Following the 2021 coup, the Tatmadaw has continued to control the social media coverage of the fighting in the country. The Junta has now moved from inciting violence to censoring and monitoring online activity. This includes cases of internet blackouts, the arrests of digital activists, and surveillance of social media. Sai Zaw Thaike is a Burmese photojournalist who has been sentenced to 20 years in prison for his work with the independent publication Myanmar Now.
Under the Junta
The Tatmadaw holds strong Buddhist nationalist ideologies as well as oppressive tactics toward the general population of Myanmar. Multiple rebel forces have acted in the different regions of Myanmar for years against the Tatmadaw. The Karen National Liberation Army (KNLA) has been fighting for the autonomy and the rights of Karen people since the 1940s. The Kachin Independence Army (KIA) represents the Kachin ethnic group against the Tatmadaw. The Shan State Army has been fighting for the autonomy of the Shan State. The Arakan Army has gained recent prominence in fighting the Tatmadaw operations in the Rakhine State. Following the 2021 coup, the formation of the Peoples Defence Forces (PDF) is a loose coalition of various ethnic armed groups and civilians. Most conflict in Myanmar takes place in these aforementioned states, where Tatmadaw tries to oppress the people of these regions.
Since the Junta, the KIA and the KNLA have provided weaponry and training for the new PDF and assisted in operations against the Tatmadaw. After the coup, the National Unity Government (NUG) was created. The NUG is a shadow government composed of old NLD members. The NUG has helped coordinate the PDF with the other existing rebel forces in Myanmar.
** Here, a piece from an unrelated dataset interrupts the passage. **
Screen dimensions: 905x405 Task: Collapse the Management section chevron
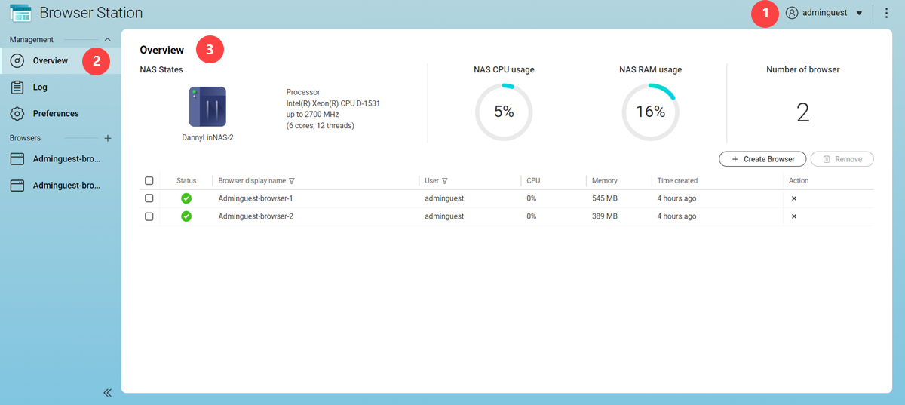tap(107, 39)
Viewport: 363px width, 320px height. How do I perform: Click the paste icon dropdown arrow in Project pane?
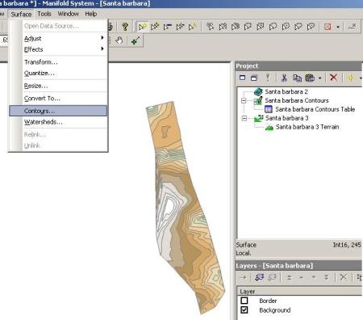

The NUG aims to overthrow the junta and establish a federal democratic system that recognizes the rights of ethnic minorities, which is something the NLD was criticised for not doing. However, the struggle against the junta continues, as the PDF and NUG are lacking in funds and resources.
The Tatmadaw is struggling on some fronts, especially against the Shan State Army. Although the Junta has significant resource advantages, it suffers with the people’s backing, especially against a coalition of resistance forces. It is unlikely that the Tatmadaw will make progress in controlling the entire country of Myanmar.
It is also unlikely of any chances of peace talks and negotiations in the near future. Considering the Junta’s history, the chances of them allowing these states to become independent are low, and the chances of the states giving in to the Tatmadaw rule are even lower.
Currently, most of the Rohingya refugees seek help in neighbouring Bangladesh around Cox’s Bazar. These camps make up the largest refugee camp in the world. Many Rohingya in Bangladesh are not free from prejudice, as the residents harbour anti-muslim sentiments. The Bangladesh government accepted them as refugees but has done little to support them.